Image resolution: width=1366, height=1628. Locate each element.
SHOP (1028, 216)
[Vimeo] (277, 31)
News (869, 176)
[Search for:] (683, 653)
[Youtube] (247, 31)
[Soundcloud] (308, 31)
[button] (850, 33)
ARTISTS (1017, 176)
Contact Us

### WORK ORDER
Set every entry down verbatim.

### RESULT FOR THIS TASK
Image resolution: width=1366, height=1628. Locate each element.
SHOP (1028, 216)
[Vimeo] (277, 31)
News (869, 176)
[Search for:] (683, 653)
[Youtube] (247, 31)
[Soundcloud] (308, 31)
[button] (850, 33)
ARTISTS (1017, 176)
Contact Us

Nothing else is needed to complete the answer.